## [Work request]
Produce word for word the lines of the data below running from the one that has "The height and width of the screenshot is (500, 500)." to the one that has "Given: Open search by image camera icon", inclusive, and no others.

-*-*-

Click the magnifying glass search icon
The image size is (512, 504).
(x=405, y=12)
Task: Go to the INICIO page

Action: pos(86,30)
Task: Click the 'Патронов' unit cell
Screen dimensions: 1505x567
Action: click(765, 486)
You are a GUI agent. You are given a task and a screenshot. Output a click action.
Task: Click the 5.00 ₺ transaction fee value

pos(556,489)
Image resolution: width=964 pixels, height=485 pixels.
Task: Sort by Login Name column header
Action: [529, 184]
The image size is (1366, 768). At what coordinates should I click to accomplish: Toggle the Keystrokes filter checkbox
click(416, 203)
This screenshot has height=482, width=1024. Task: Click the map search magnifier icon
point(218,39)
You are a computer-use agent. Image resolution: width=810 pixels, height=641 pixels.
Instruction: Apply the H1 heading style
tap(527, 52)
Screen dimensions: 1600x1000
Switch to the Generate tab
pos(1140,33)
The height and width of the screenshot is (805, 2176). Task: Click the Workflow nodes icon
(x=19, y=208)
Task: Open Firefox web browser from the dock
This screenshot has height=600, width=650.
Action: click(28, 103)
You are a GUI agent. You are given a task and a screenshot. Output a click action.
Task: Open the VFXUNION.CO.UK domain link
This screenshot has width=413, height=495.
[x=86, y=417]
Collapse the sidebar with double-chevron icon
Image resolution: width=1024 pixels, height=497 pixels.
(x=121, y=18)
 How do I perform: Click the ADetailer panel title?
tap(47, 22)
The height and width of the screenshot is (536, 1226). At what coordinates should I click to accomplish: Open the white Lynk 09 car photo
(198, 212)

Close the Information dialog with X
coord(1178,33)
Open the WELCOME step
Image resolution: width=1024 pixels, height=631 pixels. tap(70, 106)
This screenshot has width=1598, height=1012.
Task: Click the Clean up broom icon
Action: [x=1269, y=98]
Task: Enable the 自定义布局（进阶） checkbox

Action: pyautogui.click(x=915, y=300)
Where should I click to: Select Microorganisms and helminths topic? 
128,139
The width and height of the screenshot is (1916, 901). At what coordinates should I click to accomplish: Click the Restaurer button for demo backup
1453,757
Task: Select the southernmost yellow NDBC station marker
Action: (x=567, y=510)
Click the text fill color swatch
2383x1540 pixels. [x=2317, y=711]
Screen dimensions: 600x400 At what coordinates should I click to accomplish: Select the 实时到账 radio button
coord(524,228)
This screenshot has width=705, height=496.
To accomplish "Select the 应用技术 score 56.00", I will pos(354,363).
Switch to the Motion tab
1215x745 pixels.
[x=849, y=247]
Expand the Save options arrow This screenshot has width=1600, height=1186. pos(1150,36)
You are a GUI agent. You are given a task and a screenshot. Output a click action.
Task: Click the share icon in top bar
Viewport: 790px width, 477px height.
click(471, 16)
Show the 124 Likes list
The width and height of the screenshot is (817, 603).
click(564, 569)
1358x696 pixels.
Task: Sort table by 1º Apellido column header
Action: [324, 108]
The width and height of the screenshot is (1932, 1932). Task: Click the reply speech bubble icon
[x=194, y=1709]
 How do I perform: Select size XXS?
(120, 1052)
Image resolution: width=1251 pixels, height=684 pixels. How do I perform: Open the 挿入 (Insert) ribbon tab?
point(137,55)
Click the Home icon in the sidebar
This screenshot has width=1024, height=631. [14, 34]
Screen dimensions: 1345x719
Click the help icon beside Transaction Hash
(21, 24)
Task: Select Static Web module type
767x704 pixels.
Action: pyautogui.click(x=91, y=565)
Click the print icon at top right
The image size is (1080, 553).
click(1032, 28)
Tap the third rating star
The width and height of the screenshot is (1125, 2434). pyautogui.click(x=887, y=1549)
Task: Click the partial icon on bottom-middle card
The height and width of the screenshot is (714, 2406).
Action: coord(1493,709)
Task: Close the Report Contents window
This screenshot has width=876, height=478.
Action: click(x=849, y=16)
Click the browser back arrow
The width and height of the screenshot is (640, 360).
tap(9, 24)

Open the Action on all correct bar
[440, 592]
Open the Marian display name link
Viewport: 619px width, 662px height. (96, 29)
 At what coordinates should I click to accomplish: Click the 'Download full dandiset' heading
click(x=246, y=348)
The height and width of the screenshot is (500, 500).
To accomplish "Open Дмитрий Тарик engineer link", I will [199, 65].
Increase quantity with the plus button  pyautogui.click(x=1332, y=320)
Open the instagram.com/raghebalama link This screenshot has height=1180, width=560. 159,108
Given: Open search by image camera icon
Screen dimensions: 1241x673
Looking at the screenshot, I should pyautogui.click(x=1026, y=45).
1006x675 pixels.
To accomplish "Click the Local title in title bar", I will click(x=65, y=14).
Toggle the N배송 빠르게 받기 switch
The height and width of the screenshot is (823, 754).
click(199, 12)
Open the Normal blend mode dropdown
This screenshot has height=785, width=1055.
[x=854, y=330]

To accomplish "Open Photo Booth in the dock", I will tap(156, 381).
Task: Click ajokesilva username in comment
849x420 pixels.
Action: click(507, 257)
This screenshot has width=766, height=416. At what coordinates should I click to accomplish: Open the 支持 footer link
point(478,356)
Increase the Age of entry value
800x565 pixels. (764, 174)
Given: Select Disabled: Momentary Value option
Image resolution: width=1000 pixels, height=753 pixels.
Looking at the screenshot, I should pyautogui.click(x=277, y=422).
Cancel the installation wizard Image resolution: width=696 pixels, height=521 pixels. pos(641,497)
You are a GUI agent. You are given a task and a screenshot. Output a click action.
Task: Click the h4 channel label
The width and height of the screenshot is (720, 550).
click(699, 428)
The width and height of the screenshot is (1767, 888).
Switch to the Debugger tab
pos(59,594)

-*-*-

## [Reply to the exercise]
The height and width of the screenshot is (500, 500).
To accomplish "Open Дмитрий Тарик engineer link", I will [199, 65].
Increase quantity with the plus button  pyautogui.click(x=1332, y=320)
Open the instagram.com/raghebalama link This screenshot has height=1180, width=560. 159,108
Given: Open search by image camera icon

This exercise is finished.